Luckily there are some auto lenders willing to lend a hand to get you back on track and loan you the money you need in order to obtain a vehicle.
Having bad credit or no credit does not automatically mean that you can’t finance a vehicle, which is a common misconception. In fact, assuming that you can’t get approved anywhere or that you have the world’s worst credit can be a costly mistake, and one you should avoid. And with that, here are our best tips for obtaining an auto loan with bad credit:
1. Don’t Automatically Assume Your Credit Is “Bad”
Be an optimist!
You know when you have missed payments or declared a bankruptcy, but chances are you might not know exactly how it has affected your credit. The only place to check your credit report for free online (despite whatever commercials you see on TV) is AnnualCreditReport.com.

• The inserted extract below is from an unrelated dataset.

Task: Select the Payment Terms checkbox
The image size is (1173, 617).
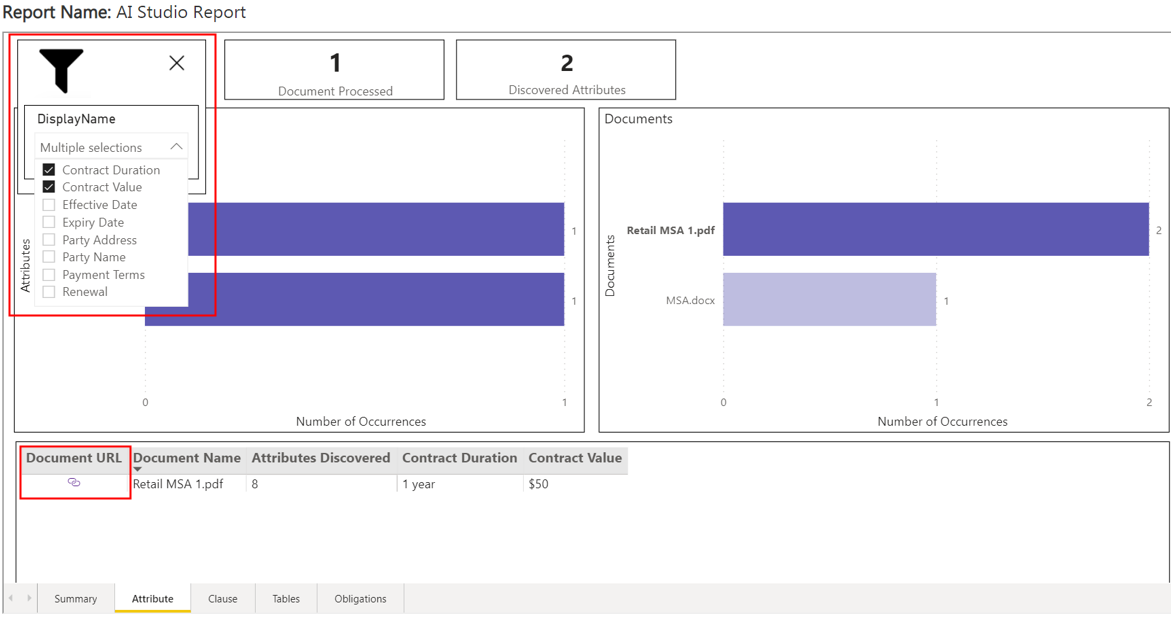Action: pyautogui.click(x=49, y=275)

You can “pull” all three of your reports – Experian, TransUnion and Equifax from here once per year, and it does not hurt your credit to check. You’ll want to check these reports for accuracy and ensure that there aren’t any fraudulent accounts being reported or any other misinformation.
Then, head over to MyFICO.com to get your actual credit scores. This will cost you a couple bucks to get your score from each credit bureau. Each score is likely to be a little different, so you’ll know your credit range.

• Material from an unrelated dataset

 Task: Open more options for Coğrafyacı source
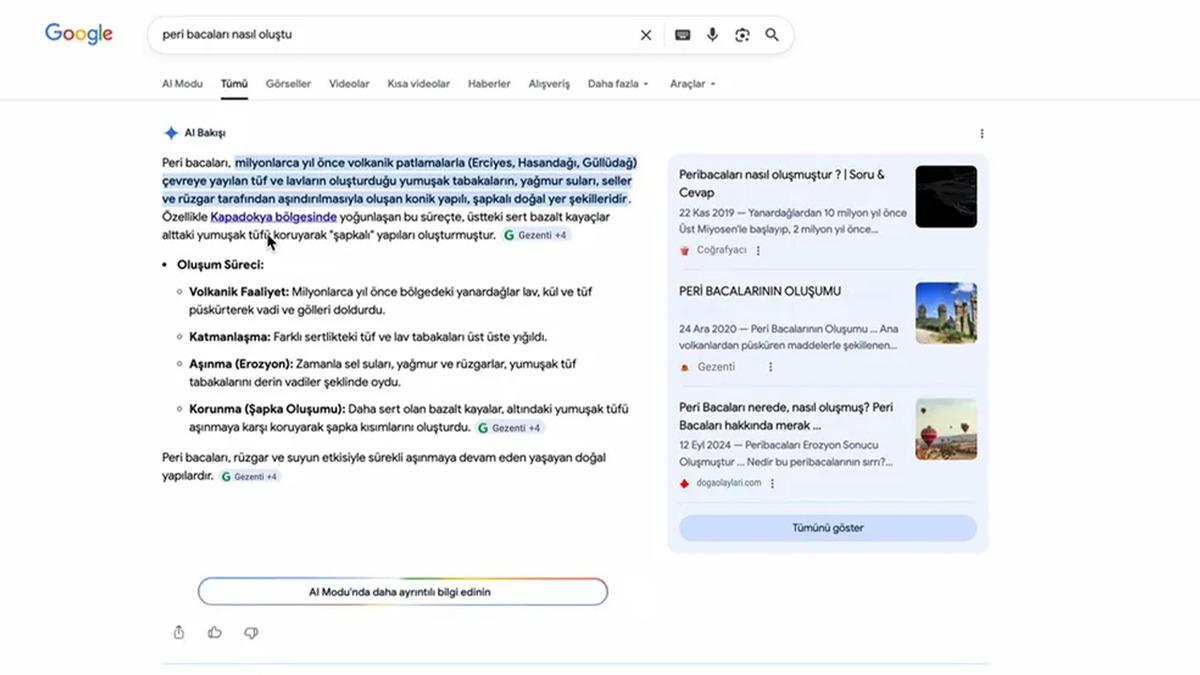point(758,251)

Credit score ranges vary, but generally it looks a little something like this:
- Excellent Credit Score: 720+
- Good Credit Score: 680 – 719
- Average Credit Score: 620 – 679
- Poor Credit Score: 580 – 619
- Bad Credit Score: 500 – 579
- Dismal Credit Score: Sub-500
Don’t worry if you fall into the “poor” to “dismal” range – not all hope is lost! Your credit score is only one factor of many that dealerships take into consideration when deciding to offer you a loan.

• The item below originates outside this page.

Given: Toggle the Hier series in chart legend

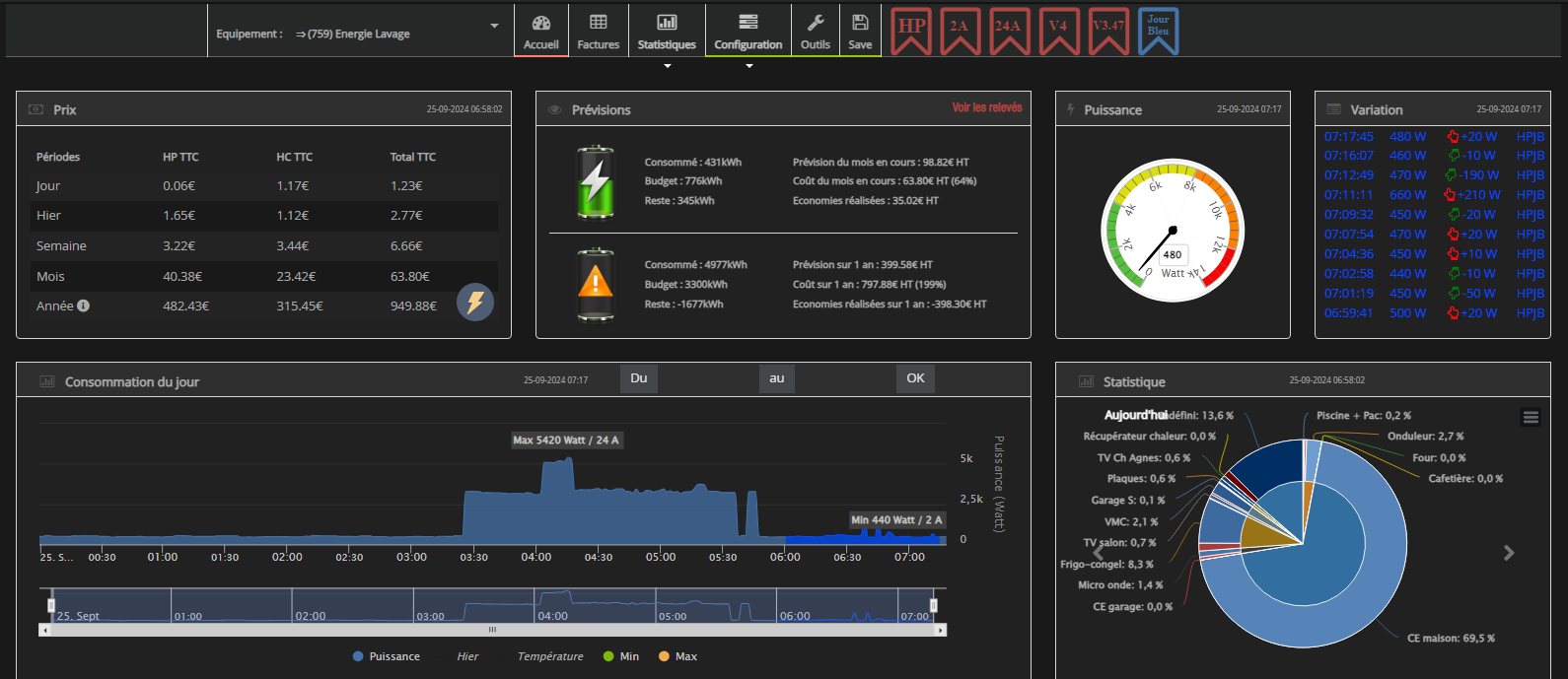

2. Shop Around For A Loan, Like You Do For A Car
If you have “average” credit or above, there’s a good chance you can obtain a loan just about anywhere – bank, credit union or at the dealership. If you have bad credit, however, you may be restricted to where you can obtain financing.
Luckily, there are financial institutions and new and used car dealerships that specialize in working with people with bad credit. These types of lenders typically require that you can prove your creditworthiness by other means, including your employment and housing history, income and several other factors.
A typical loan term for a used car can range anywhere from 36 to 84 months, with 60 months being the most common. Interest rates will vary depending on your personal approval. Our interest rates can be as low as 5.9% OAC and the maximum interest rates are determined by your state’s usury laws. which is why it is so important that you shop for the best terms with your credit profile.
3. Start Locally
If you’ve been banking at the same bank for the past 10 years – start there first, especially if you have a relationship with a personal banker. Also, check with your employer to see if any special financing is offered through them. Military, AAA, senior citizens and even students are sometimes offered special rates, you simply need to check.
Keep in mind though, traditional banks or credit unions typically don’t finance anyone with bad credit, regardless of your history with them. You’ll need to head to a “buy here pay here dealership” or a financial organization that offers sub-prime auto loans.
4. A Low Payment Isn’t Everything
You are likely going to own this car for 5 or more years, so make sure it is the one you want!
Purchasing a car is the second largest purchase people make in their lives (next to buying a home) so you’ll want to ensure it’s the car you want, and it is at a payment you know you can afford. Take your time deciding if you aren’t sure, and make sure your budget is in check. You don’t want to get two or three months down the road and realize you overspent or you’re driving a car you really don’t like.
5. Beware Of “Yo-Yo” Loans
1 out of every 9 car buyers with bad credit end up getting a “yo-yo” loan through a traditional dealership. A yo-yo loan is when the deal is not final, and the dealership calls you back days, or even weeks later and tells you that your monthly payment is actually higher, they need a higher down payment or the worst of all – you need to return the car because it turns out you actually weren’t officially approved.
How can you avoid this from happening to you? Check your paperwork and make sure the deal is final and not contingent or conditional. Once you sign the paperwork and drive away, the deal should be done and the car should be yours!